(Material for the task Opens)

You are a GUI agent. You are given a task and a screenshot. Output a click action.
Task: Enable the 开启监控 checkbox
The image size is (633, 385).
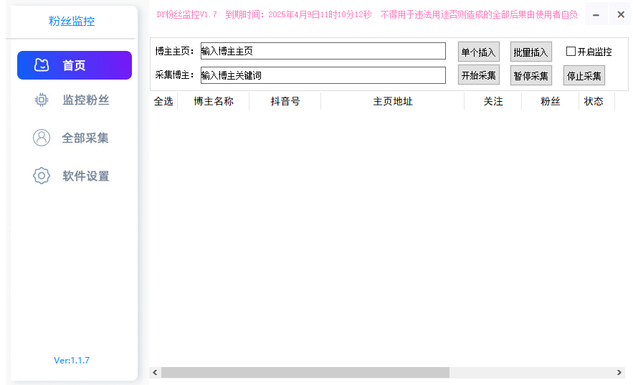(x=571, y=52)
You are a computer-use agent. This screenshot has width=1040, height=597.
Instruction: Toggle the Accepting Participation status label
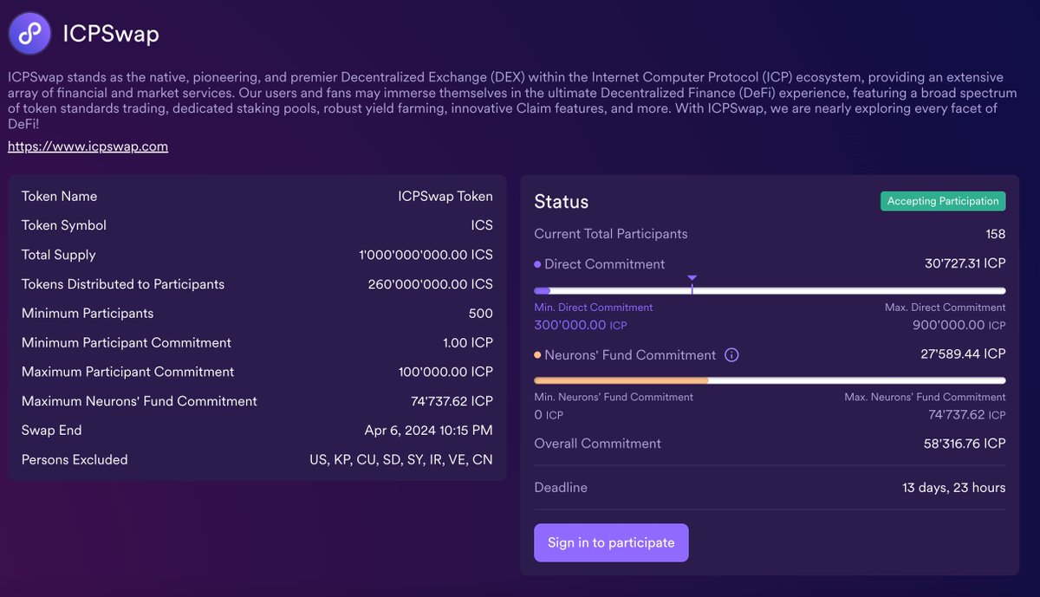pyautogui.click(x=942, y=200)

(Material for the task Closes)

Task details: Go through the listing above and retype each line exactly, apart from the pictures.

Exercise response:
You are a GUI agent. You are given a task and a screenshot. Output a click action.
Task: Enable the 开启监控 checkbox
The image size is (633, 385).
(x=571, y=52)
You are a computer-use agent. This screenshot has width=1040, height=597.
Instruction: Toggle the Accepting Participation status label
pyautogui.click(x=942, y=200)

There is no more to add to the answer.